How had he messed up though? Ghost shrunk in on himself. How did you get the one thing you were made for wrong? How was that even possible?
She stopped in front of the ruins of a house sheared off at about ceiling height of its second floor. The rubble of its missing walls lay scattered, and his Guardian climbed over them. Her breathing was laboured and mostly made of gasps, and as he carefully followed through the blown-out front door, she'd had to stop to steady herself against a wall, her torso folded forward.
He hovered behind her, his shell turning around itself uselessly. Come on. Say something, he thought, but couldn't yank anything remotely useful from his databases.
One deep breath later and she headed up a flight of broken stairs that popped loudly under her step, shaking off chips of concrete from their base. But they held. Once up, she crept around a wide-open gap in the floor at the top, hopped over the one after that, and then froze in front of an empty doorway.
His Guardian stood there, staring, her throat and jaw working quietly. Then her shoulders fell. Like someone had cut a string that'd kept her upright. And with a quiet whine trapped in her chest, she slunk inside.
When he tried to follow, a mangled brick almost clocked him straight in the eye. He bobbed out under it and twisted around to watch it smack into a wall.
His front plates turned a few degrees. Where did she keep finding those?
And what was he supposed to do now? Ghost inched up along the wall until his shell poked out over what was left of the ceiling. Below, she wandered the two rooms where the floor hadn't given out entirely, her steps small and slow. It was a pattern he recognised: someone who was looking for something. Searching. Much like he'd been.
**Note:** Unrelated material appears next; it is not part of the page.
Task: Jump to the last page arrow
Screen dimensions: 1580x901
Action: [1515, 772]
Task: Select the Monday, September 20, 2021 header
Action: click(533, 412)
For so long.
Except he had found what he'd been looking for and she wasn't going to, was she?
Eventually, after countless rounds of back and forth over crushed furniture, she ducked into a corner, right under where the ceiling had slanted at a sharp angle. She slumped down. Pushed herself far back as she could… and sat there.
She'd traded the helicopter for what'd probably once been her home.
Ghost soon realized that his Guardian was very good at sitting still. For hours, she hardly moved and hadn't said a single word. She'd cried though. On and off. Quietly, for the most part. Easy to miss. It took until the sun finally set and the moon came up that she finally shifted enough to lay down on the floor.
The dirty, hard, cold floor.
Didn't take long and she started shivering. Weak shivers, he noticed, with barely enough strength left in her to make them count.
Guardians froze to death just like anyone else did. Starved, too.
But his? His wasn't going to, and so Ghost abandoned his perch and slowly slipped into the room.
Her eyes tracked him as he approached and she squirmed backwards. Away from him. Again. If he'd not known better, he'd have thought his core cracked. Or maybe it did. A little.
"I'm sorry," he said, quietly. So quiet, he wasn't sure she'd heard him.
She looked away, her eyes fixed on the floor now, as if not looking at him meant he'd vanish. Maybe right along with all of this.
. . .
And it could. He could make it go away. All he had to do was leave. She'd die again and that'd be it and— no, that wasn't going to happen.
Stubborn, his light pushed outwards, past his expanding shell and swept through the frigid air, and because he was a Ghost and Ghosts didn't own blankets or hot cocoa, he shared that, instead.
Admittedly, that confused noise his Guardian made? And how her eyes cut back to him and how she stopped shivering all of a sudden? Yeah, that. That was just a little satisfying.
A smidgen.
A tiny, tiny, bit.
Though not quite as much as how she loosened her grip on the brick she'd clutched. Which he'd definitely and absolutely noticed and wouldn't have gotten smacked out of the air with.
Totally not.
Ghost sunk a little lower still, pulled his shell back together, the soft click oddly loud in the otherwise perfect silence, and settled in the air above her shoulder. And when she didn't smack him right away he decided this was where he'd stay.